■ Ganz gleich, ob gegen Clinton ein Amtsenthebungsverfahren eingeleitet wird oder nicht – politisch ist er so gut wie handlungsunfähig
: Das Ende einer Tragikomödie

Bill Clinton ist in dieser Woche auch bei seinen Parteifreunden in die Kritik geraten. Überraschend ist das nicht. Denn die Demokratische Partei war nie Clintons politische Heimat. Er hat sie stets als eines von mehreren Mitteln für seinen Erfolg betrachtet. Nun rückt die Partei von ihrer umkämpften Führungsfigur ab.

Es ist ein heilloses Durcheinander, und das Traurige daran ist: All das ist das Werk Bill Clintons. Lassen Sie uns einige Dinge klarstellen. Monicagate und Watergate haben wenig miteinander gemein. Bei ersterem wurden keine Institutionen der Regierung, wie FBI oder CIA, eingesetzt, um Gegner zu diffamieren oder den verfassungsmäßigen Prozeß einzuschränken. Es gab auch keine Einbrüche. Im Gegensatz zu Watergate war Monicagate kein Ergebnis einer vor Haß und Ausgrenzungsmechanismen verrückt gewordenen Politik. Wenn Monicagate irgend etwas war, dann genau das Gegenteil: nämlich die libidinöse Gier eines verrückt gewordenen 68er Babyboomers.

Aufgabe: Aktualisiere den Kommentar über Clinton, indem du ihn ab der Stelle mit „Bill Clinton ist“ bis einschließlich „umkämpften Führungsfigur ab.“ wiedergibst und dabei „Parteifreunden“ durch „Parteikollegen“ ersetzt. Die nachstehende Auflistung hat keinen Bezug zum Kommentar über Clinton.

Angezeigte Daten:
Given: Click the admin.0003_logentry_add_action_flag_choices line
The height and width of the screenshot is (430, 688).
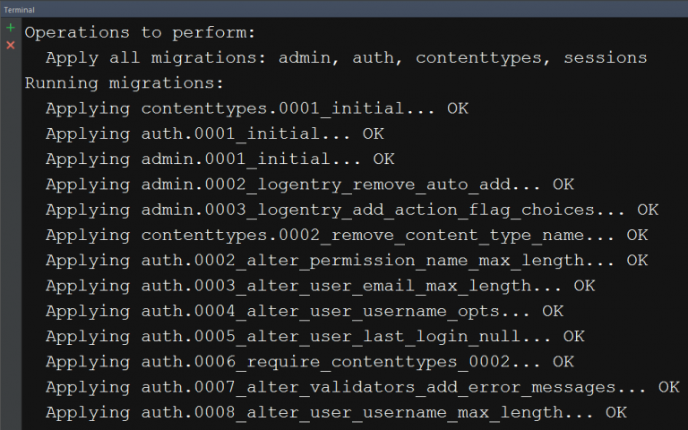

Antwort:
Bill Clinton ist in dieser Woche auch bei seinen Parteikollegen in die Kritik geraten. Überraschend ist das nicht. Denn die Demokratische Partei war nie Clintons politische Heimat. Er hat sie stets als eines von mehreren Mitteln für seinen Erfolg betrachtet. Nun rückt die Partei von ihrer umkämpften Führungsfigur ab.